Обезумевшая интеллигенция "подняла свой голос" (так во всех учебниках) в
защиту преступников, чуть было не развязавших общенациональную бойню уже в
декабре 1905 года.
БАСТУЮЩИЕ ФАРАОНЫ
В это время забастовки были профессиональными. Бастовали также
полицейские.
Зачинателями движения стали питерцы. В газете "Сын отечества" питерские
фараоны призвали собратьев из других городов объединить усилия в общей
борьбе.
Они знали, как заставить правительство прислушаться к их требованиям. Вот
рапорт на имя директора Департамента полиции, написанный 23 ноября 1905 года
начальником Екатеринославского охранного отделения ротмистром Шульцем:
"По полученным мною из агентурного источника сведениям, в г.
Екатеринославе околоточные надзиратели местной полиции, видя бездействие
высшей власти в отношении прогрессивно увеличивающегося революционного
движения и под впечатлением статьи, помещенной околоточными надзирателями с.
- петербургской полиции в газете "Сын отечества", призывающей объединяться
околоточных надзирателей всех российских городов, намерены на днях примкнуть
к товарищам упомянутой полиции, негласно собраться в недалеком будущем для
обсуждения своего положения и для выработки ряда требований, сводящихся к
увеличению месячного содержания, а также устранению названных надзирателей
от участия в обысках по политическим делам".

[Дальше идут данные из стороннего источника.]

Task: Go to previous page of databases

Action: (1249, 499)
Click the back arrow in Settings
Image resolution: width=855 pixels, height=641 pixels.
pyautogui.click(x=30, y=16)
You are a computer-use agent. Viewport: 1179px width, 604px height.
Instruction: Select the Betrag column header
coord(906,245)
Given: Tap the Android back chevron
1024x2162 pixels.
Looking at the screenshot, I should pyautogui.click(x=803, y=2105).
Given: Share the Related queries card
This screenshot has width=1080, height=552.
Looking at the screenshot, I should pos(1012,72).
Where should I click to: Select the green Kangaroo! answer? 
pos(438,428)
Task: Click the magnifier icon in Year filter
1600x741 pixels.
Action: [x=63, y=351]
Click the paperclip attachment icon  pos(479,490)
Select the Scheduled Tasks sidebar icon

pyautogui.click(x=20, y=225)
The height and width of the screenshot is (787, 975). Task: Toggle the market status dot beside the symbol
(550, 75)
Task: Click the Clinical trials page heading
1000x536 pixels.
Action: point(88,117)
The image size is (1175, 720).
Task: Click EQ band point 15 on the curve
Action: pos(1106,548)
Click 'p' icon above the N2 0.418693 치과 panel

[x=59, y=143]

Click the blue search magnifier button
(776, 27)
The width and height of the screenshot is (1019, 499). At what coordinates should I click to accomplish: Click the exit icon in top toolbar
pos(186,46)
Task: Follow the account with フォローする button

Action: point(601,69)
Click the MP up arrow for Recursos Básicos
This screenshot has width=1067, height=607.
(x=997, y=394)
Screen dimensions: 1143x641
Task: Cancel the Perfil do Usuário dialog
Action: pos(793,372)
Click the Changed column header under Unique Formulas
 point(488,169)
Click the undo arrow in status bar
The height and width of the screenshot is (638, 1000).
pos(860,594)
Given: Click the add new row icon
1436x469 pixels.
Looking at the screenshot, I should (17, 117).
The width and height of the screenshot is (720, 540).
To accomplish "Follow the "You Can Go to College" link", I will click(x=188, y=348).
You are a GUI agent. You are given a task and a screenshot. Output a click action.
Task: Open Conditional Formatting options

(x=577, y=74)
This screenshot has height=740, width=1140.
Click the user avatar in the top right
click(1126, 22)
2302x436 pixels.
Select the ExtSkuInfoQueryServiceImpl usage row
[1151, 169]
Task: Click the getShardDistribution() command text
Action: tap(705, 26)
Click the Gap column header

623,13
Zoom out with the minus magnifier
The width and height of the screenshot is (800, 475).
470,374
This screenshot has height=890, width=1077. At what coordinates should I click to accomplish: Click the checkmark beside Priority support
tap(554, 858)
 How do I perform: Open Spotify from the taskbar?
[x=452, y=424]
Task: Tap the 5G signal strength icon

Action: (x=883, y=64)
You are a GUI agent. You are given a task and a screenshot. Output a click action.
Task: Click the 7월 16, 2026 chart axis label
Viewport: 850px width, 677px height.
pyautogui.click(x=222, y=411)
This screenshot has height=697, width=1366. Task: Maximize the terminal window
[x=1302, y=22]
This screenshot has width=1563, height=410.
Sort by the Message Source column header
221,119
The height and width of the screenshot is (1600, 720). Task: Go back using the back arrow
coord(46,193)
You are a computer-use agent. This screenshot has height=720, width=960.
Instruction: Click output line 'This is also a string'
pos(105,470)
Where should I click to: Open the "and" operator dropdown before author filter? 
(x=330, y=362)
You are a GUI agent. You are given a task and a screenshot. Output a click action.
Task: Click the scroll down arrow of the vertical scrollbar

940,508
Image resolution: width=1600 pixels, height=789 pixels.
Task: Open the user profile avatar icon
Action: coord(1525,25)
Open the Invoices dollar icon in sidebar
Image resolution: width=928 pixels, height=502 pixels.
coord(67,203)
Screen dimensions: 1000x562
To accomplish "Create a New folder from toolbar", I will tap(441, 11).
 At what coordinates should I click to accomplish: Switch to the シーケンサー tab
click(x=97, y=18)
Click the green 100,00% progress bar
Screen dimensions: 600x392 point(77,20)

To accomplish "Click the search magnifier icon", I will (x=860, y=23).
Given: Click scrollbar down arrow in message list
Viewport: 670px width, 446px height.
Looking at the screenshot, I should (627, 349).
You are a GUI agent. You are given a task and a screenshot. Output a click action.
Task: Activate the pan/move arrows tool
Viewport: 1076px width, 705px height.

Если екатеринославские полицейские, как истые революционеры, собирались
на тайные сходки, то среди киевских охранителей порядка из рук в руки, не
менее тайно, передавались отпечатанные на гектографе (не в подпольной ли
типографии?) прокламации. Подписаны они были весьма конспиративно: "Киевская
городская полиция". Читая эту полицейскую прокламацию, понимаешь, что и
"верным слугам" было что сказать своему начальству и было что потребовать от
охраняемого ими "престола и отечества". "Тяжелые времена настали - всюду
забастовки, всюду смуты, беспорядки. Бастуют студенты, служащие в Управлении
железных дорог, фармацевты, наборщики, приказчики, ремесленники, рабочие,
даже неслыханное дело: академисты и семинаристы забастовали; даже прислуга и
та бастует - Всякий чем-то недоволен, чего-то хочет, чего-то добивается.
Всякая забастовка, демонстрация и т, п, требует вмешательства полицейских
чинов, жизнь и здоровье которых не всегда находятся в безопасности.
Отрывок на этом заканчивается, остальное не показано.